At first glance, it seems that buying a used vehicle in near-new condition and saving yourself a chunk of money is the answer. Or is it?

In the case of a used-vehicle purchase, I'd advise you – or anyone – to stash some cash in a contingency fund each month to cover any off-warranty repair surprises. Depending on your financial situation, creating this buffer might not be a viable option. One way to reduce your monthly used-car payment (and free up some cash for a repair fund) may be found in sourcing a lower interest rate loan via a bank line of credit. This way, you'd also have the negotiating power and discount that comes with paying "cash" for the vehicle.

Another important factor to investigate before making a decision is the insurance cost for each model. New cars are often more expensive to insure.

It comes down to your budget, and after that, personal preference and comfort level. Have a chat with your bank, perhaps you can find a lower interest rate and thereby reduce the monthly payments on the used car, and put those savings into a repair fund. If so, buying a used car in excellent condition is, overall, the most cost-effective route. Considering that you already have one car on the road and you just purchased your first house, preserving funds may well be top of mind.

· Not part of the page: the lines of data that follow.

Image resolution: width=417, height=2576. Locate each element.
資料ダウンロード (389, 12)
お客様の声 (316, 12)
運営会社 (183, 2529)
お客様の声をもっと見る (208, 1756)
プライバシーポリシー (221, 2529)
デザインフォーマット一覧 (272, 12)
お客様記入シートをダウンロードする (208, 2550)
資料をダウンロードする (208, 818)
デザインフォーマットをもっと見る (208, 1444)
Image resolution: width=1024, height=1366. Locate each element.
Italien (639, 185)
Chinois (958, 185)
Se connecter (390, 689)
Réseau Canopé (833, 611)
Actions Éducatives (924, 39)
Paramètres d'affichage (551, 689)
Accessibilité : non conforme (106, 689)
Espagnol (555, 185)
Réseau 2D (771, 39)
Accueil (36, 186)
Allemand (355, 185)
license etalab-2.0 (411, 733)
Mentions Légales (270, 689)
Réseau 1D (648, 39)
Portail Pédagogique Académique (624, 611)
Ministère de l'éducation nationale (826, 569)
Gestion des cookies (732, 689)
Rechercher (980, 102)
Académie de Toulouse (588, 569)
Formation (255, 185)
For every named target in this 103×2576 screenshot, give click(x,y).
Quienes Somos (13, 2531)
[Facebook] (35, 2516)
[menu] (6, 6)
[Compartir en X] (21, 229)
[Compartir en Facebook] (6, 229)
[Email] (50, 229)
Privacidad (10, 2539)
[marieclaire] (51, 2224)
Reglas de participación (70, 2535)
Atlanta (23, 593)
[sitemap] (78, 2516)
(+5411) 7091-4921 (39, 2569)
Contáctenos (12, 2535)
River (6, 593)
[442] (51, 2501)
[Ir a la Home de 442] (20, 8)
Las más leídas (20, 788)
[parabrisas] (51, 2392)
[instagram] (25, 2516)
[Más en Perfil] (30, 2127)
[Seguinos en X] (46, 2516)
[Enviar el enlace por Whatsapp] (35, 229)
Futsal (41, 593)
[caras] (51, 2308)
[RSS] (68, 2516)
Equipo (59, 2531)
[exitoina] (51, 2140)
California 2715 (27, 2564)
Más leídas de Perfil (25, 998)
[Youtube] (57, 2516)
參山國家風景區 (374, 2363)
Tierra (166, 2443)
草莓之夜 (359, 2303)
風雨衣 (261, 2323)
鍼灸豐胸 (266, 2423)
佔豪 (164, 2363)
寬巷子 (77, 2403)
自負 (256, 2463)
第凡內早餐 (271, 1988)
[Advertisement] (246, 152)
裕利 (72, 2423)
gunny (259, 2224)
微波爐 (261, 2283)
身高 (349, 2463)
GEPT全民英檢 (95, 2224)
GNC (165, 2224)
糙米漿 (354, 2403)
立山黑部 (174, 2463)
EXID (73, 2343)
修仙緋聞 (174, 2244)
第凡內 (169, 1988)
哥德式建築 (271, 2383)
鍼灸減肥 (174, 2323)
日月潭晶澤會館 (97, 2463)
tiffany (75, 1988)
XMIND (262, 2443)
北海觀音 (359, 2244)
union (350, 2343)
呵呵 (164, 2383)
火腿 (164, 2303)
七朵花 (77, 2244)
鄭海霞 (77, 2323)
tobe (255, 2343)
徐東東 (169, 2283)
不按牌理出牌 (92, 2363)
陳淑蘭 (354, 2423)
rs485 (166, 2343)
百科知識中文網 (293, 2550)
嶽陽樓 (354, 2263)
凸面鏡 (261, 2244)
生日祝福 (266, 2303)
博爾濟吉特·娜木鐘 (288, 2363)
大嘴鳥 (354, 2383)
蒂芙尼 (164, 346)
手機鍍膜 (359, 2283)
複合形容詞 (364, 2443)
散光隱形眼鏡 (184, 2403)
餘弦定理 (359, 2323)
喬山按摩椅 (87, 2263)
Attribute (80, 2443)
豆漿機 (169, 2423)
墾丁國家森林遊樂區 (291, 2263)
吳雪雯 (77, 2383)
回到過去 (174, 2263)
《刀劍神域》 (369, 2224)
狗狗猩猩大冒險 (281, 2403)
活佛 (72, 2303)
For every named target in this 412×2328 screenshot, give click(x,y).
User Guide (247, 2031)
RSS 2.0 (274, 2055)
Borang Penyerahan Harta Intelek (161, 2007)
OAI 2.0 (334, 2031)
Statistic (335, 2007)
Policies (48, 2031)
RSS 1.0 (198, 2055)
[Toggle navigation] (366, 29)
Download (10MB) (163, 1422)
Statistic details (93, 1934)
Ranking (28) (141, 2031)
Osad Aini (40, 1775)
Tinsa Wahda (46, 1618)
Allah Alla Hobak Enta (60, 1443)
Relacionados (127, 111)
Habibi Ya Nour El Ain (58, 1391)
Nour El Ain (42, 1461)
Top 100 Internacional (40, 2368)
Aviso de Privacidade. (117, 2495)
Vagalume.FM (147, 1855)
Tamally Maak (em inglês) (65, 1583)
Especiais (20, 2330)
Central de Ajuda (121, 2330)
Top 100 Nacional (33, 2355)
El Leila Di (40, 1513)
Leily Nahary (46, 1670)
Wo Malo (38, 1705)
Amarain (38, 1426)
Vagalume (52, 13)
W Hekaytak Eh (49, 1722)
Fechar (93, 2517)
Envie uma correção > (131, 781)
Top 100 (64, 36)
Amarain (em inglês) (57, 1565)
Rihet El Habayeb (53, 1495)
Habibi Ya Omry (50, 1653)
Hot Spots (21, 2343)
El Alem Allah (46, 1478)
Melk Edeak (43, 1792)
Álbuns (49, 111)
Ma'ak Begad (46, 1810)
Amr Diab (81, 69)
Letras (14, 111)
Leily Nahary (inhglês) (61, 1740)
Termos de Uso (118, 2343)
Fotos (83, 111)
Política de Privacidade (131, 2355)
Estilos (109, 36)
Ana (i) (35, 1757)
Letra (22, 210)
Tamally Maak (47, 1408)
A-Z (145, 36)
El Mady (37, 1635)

If you can't come up with extra funds to stash for unexpected repairs on a used vehicle, or you don't want to live without the peace of mind which accompanies a manufacturer's warranty and knowing your full vehicle history, you must decide if a new model is worth the higher purchase price. The value gained from long-term use will help balance out the depreciation factor, but of course you're still paying a higher overall cost.

If it turns out that a new vehicle is the best option, the good news is that fall is the ideal time to shop around. As the 2013 stock arrives, dealers are offering attractive incentives to unload current year-models.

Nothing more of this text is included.